(Work instruction):
Copy every line from the material below that holds "each".

* * * *

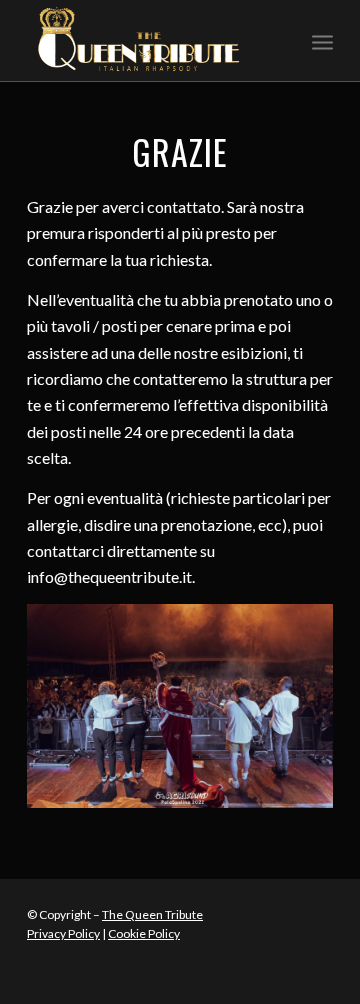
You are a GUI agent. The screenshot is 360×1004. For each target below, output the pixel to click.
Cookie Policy (144, 933)
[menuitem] (322, 41)
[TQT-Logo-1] (149, 41)
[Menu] (322, 41)
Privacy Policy (63, 933)
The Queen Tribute (152, 914)
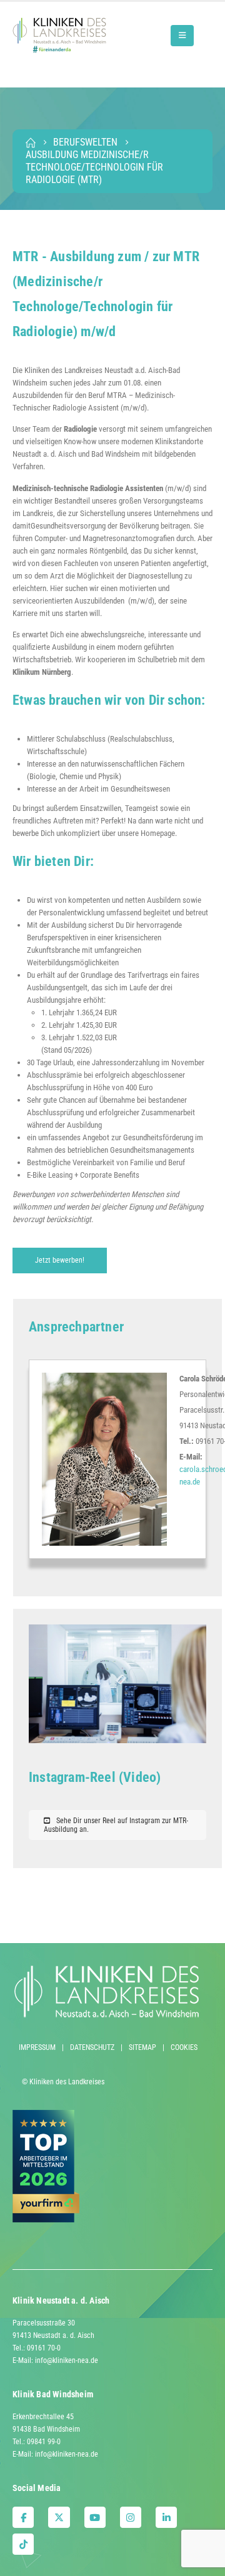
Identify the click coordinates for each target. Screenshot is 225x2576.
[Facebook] (23, 2517)
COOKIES (184, 2047)
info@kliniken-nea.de (66, 2360)
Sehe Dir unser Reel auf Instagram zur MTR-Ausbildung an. (116, 1825)
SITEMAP (142, 2047)
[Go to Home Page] (31, 142)
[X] (58, 2517)
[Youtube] (95, 2517)
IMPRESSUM (37, 2047)
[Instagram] (130, 2517)
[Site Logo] (59, 35)
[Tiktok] (23, 2544)
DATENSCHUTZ (92, 2047)
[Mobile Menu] (182, 35)
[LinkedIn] (166, 2517)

* * * *

(Written answer):
You are a GUI agent. The screenshot is 360×1004. For each target below, output the pixel to click.
Identify the click coordinates for each target. Screenshot is 225x2576.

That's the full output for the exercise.